■ EXTRAIT CHOISI
>>>>>
Remarques : les dates sont souvent approximatives du fait des écritures de l’époque ; quant aux noms ils varient selon qu’ils sont en français, italien ou latin.

P.S.
M. Noiret a sorti un livre passionnant sur Montdidier, intitulé  Marmouset. L’auteur rencontré décrit son ouvrage comme un livre de contes.
Concernant Didier, roi des Lombards, tout est inventé :
            il est facile de vérifier que le livre qu’il décrit n’existe pas à la bibliothèque de Montdidier, ni ailleurs
            la tour qu’il appelle lombarde est une tour pleine qui a du être construite soit comme soutènement soit comme leurre pour protéger les vrais ouvrages de défense du château ; aucune porte n’y donne accès de l’intérieur de Prieuré ; elle ne présente pas d’ouvertures et, même si elles avaient été occultée, on les verrait de l’extérieur ; elle ne peut donc pas contenir de pièce où Didier pouvait contempler la vallée
            enfin la fameuse pièce dessinée est également de son invention. Il faut reconnaître la compétence de l’auteur qui est parti d’une pièce mérovingienne et l’a adaptée à Didier.
<<<<<
■ DÉTAILS DE LA TÂCHE
Répondez à ces questions d'après l'extrait sur Montdidier :
(a) Quel titre porte le livre de M. Noiret ?
(b) Comment l'auteur présente-t-il son ouvrage ?
(c) De quelle pièce l'auteur est-il parti pour dessiner celle de Didier ?
On peut se passer des enregistrements.

■ DONNÉES BRUTES
>>>>>
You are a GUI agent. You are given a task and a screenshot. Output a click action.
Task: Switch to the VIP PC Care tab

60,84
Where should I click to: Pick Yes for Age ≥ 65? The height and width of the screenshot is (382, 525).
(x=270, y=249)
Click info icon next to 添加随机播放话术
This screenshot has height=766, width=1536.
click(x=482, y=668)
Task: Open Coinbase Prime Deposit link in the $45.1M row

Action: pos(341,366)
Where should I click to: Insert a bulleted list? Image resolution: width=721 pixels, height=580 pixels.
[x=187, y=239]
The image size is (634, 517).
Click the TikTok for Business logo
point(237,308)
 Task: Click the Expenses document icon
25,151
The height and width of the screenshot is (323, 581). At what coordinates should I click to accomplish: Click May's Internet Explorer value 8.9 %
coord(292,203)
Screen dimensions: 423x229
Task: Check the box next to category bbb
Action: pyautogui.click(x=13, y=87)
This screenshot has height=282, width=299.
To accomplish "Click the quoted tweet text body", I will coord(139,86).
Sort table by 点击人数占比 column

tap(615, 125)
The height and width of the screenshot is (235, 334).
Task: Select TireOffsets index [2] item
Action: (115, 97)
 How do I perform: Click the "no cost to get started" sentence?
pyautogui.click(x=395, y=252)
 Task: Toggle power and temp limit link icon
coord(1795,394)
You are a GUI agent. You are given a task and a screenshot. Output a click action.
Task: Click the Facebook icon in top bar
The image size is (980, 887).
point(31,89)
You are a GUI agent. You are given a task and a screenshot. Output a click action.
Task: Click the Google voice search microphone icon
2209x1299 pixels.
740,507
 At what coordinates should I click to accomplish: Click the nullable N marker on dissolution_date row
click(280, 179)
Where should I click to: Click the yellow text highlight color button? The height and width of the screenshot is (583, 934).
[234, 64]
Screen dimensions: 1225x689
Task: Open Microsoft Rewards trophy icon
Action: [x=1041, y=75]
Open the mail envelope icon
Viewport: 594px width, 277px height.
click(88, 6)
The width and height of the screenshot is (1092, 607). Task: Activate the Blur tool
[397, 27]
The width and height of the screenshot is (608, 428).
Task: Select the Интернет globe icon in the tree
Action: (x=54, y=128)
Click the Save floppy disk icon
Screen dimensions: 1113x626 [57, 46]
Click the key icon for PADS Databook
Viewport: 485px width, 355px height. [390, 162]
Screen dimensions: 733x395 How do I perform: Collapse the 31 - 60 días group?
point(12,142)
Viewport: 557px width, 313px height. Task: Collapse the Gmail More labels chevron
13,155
<<<<<
■ SOLUTION
(a) Marmouset.
(b) Comme un livre de contes.
(c) D'une pièce mérovingienne.